In what I think is the penultimate paragraph of "The Great Gatsy," the narrator, Nick Carraway, says,

"Most of the big shore places were closed now and there were hardly any lights except the shadowy, moving glow of a ferryboat across the Sound. And as the moon rose higher the inessential houses began to melt away until gradually I became aware of the old island here that flowered once for Dutch sailors’ eyes — a fresh, green breast of the new world. Its vanished trees, the trees that had made way for Gatsby’s house, had once pandered in whispers to the last and greatest of all human dreams; for a transitory enchanted moment man must have held his breath in the presence of this continent, compelled into an aesthetic contemplation he neither understood nor desired, face to face for the last time in history with something commensurate to his capacity for wonder."

When one finds something commensurate with one's capacity for wonder, one's only response is silence. The Dutch sailors hold their breath. In the presence of unsurpassed wonder one can say nothing. Words are inadequate. To try to exclaim on the ineffable is to sully the thing of wonder. One can only stand silent.

Keats was stunned by the beauty of Chapman's translation of Homer.

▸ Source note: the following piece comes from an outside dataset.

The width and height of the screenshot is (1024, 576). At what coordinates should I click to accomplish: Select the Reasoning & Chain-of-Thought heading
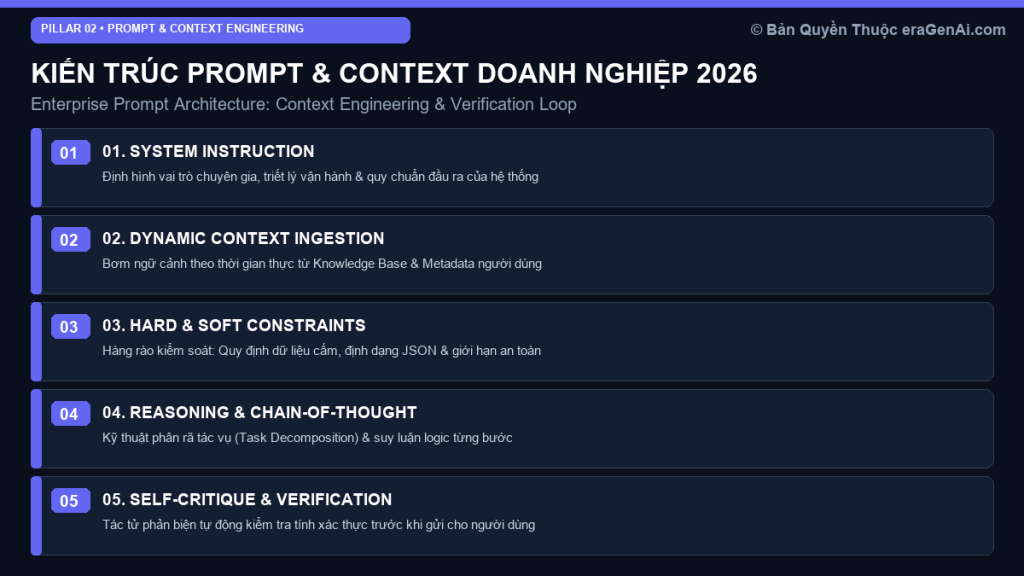tap(259, 412)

The only way he can measure the depth of the effect of the poetry on him is to compare his reaction with men who, after hacking their way through an almost impenetrable rain forest, come out of the forest, make their way to a peak, where, in "wild surmise." On this peak, the mighty Pacific tossing in front of them, they stand "silent."

On First Looking into Chapman's Homer

Much have I travell'd in the realms of gold,
And many goodly states and kingdoms seen;
Round many western islands have I been
Which bards in fealty to Apollo hold.
Oft of one wide expanse had I been told
That deep-brow'd Homer ruled as his demesne;
Yet did I never breathe its pure serene
Till I heard Chapman speak out loud and bold:
Then felt I like some watcher of the skies
When a new planet swims into his ken;
Or like stout Cortez when with eagle eyes
He star'd at the Pacific--and all his men
Look'd at each other with a wild surmise
Silent, upon a peak in Darien.
On the Grasshopper and Cricket

Stephen Pentz said...

Mr. Floyd: Thank you very much for your thoughts on silence, and for the passages from Fitzgerald and Keats. Calm and silence are natural partners. As a long-time reader of this blog, you may recall that I have quoted on more than one occasion this statement by Wittgenstein, which is a touchstone for me: "What we cannot speak about we must pass over in silence." Tractatus Logico-Philosophicus, Proposition 7 (Pears/McGuinness translation).

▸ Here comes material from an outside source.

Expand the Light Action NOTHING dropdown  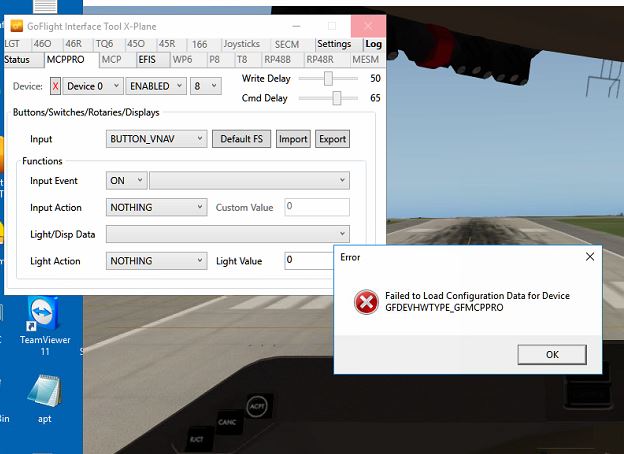157,261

Thank you for visiting again. I always appreciate hearing from you.

Fred said...


"The greatest revelation is stillness." Lao-Tse

Stephen Pentz said...

Fred: Thank you. Very nice. This sort of wisdom has been around for ages, but we each need to rediscover it over and over again for ourselves. (This is in the nature of an admonition to myself, definitely NOT a claim to possessing any such wisdom.) We are fortunate to have it available to us. But we need to constantly remind ourselves. Thanks again.

Anonymous said...

The Holy Silence--Silence as the cornerstone of character

From an article on the Sioux way of life.

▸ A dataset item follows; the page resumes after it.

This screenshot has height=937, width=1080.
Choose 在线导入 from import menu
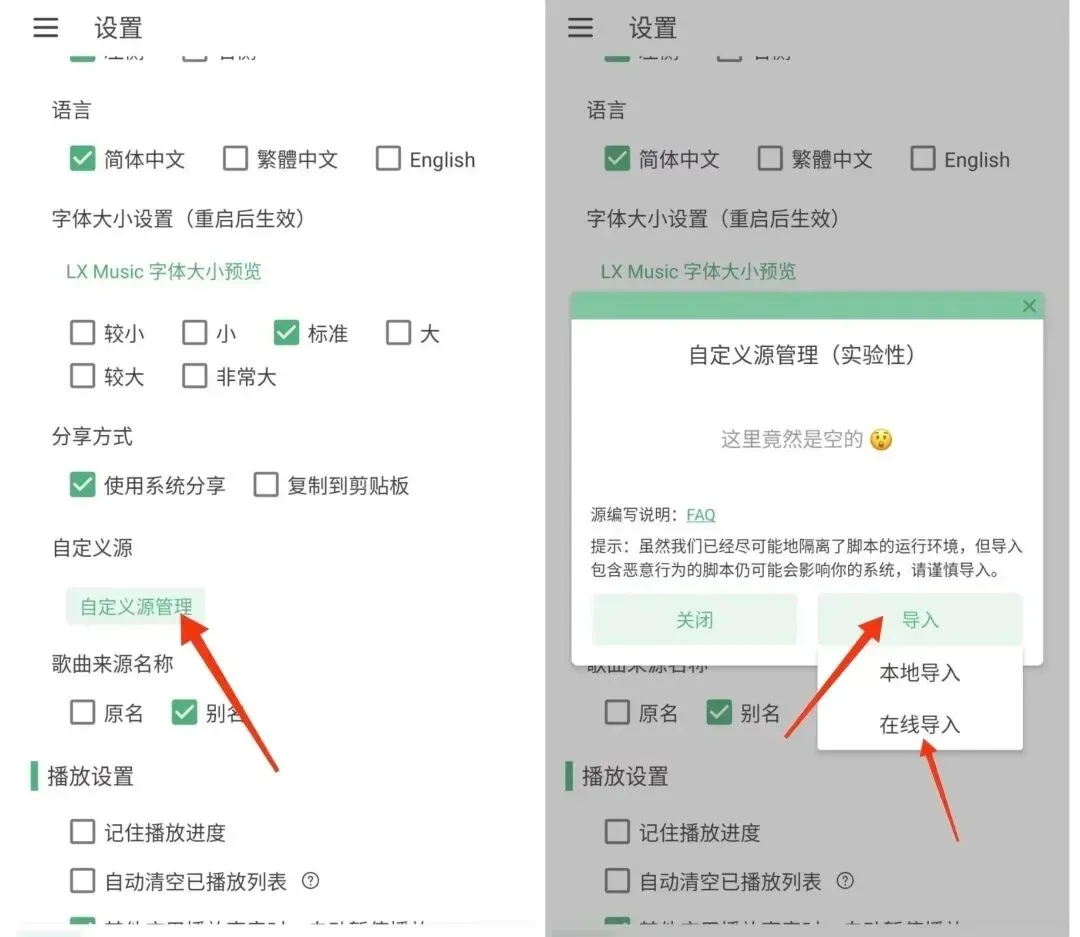click(920, 724)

The first American believed profoundly in silence — the sign of a perfect equilibrium. Silence is the absolute poise or balance of body, mind, and spirit. The man who preserves his selfhood ever calm and unshaken by the storms of existence — not a leaf, as it were, astir on the tree; not a ripple upon the surface of shining pool — his, in the mind of the unlettered sage, is the ideal attitude and conduct of life. If you ask him: “What is silence?” he will answer: “It is the Great Mystery!” “The holy silence is His voice!” If you ask: “What are the fruits of silence?” he will say: “They are self-control, true courage or endurance, patience, dignity, and reverence. Silence is the cornerstone of character.” “Guard your tongue in youth,” said the old chief, Wabashaw, “and in age you may mature a thought that will be of service to your people!”

Stephen Pentz said...

Anonymous: Thank you very much for sharing this. It goes well here, and provides further evidence of the timelessness of this sort of wisdom. Thanks again.